Trust Centre
Everything a procurement or compliance team needs to evaluate CoverProof in one place — who we rely on, the terms we process your data under, and a candid view of our certification status.
Last updated: 27 May 2026
Everything a procurement or compliance team needs to evaluate CoverProof in one place — who we rely on, the terms we process your data under, and a candid view of our certification status.
Last updated: 27 May 2026
These are the third parties that process data to deliver CoverProof. We will update this list before adding a new sub-processor.

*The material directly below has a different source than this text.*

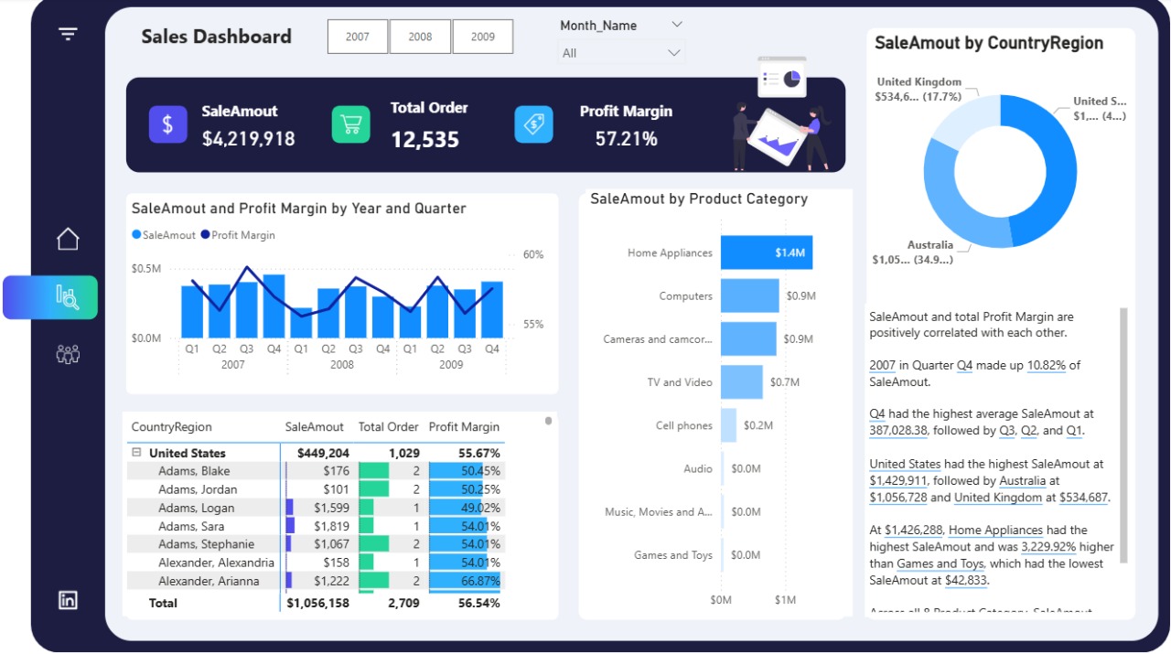Sort table by Profit Margin column header
The height and width of the screenshot is (654, 1171).
point(464,427)
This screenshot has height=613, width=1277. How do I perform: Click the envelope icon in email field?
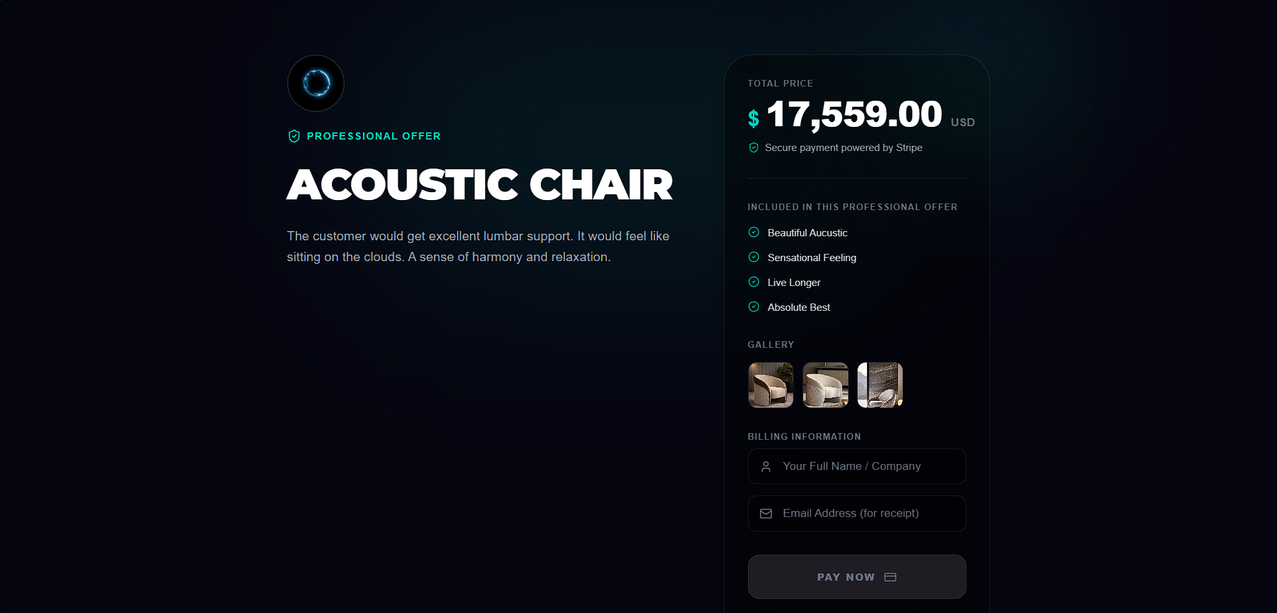click(x=766, y=514)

| Sub-processor | Purpose | Location |
|---|---|---|
| Railway | Application hosting and managed PostgreSQL database | United States |
| Cloudflare R2 | Encrypted storage of generated board evidence-pack PDFs | Configurable region |
| Anthropic | AI classification of SM&CR gap analysis (Claude API) | United States |
| Resend | Transactional email (magic-links, declaration invites, reminders) | United States |
| Stripe | Subscription billing and payment processing | United States / UK |
| PostHog | Consent-gated, IP-anonymised product analytics | European Union |
For firms (our controllers), our Data Processing Agreement sets out how we process personal data on your behalf, including security measures, sub-processor terms, and international-transfer safeguards. To request a countersigned copy for your records, email privacy@coverproof.co.uk.
We will not display a badge we have not earned. CoverProof holds no third-party security certification today. The following is a forward-looking roadmap, not a statement of current compliance:
| Programme | Status |
|---|---|
| Independent penetration test | Planned — not yet commissioned |
| SOC 2 Type II | Roadmap — not started |
| ISO/IEC 27001 | Roadmap — not started |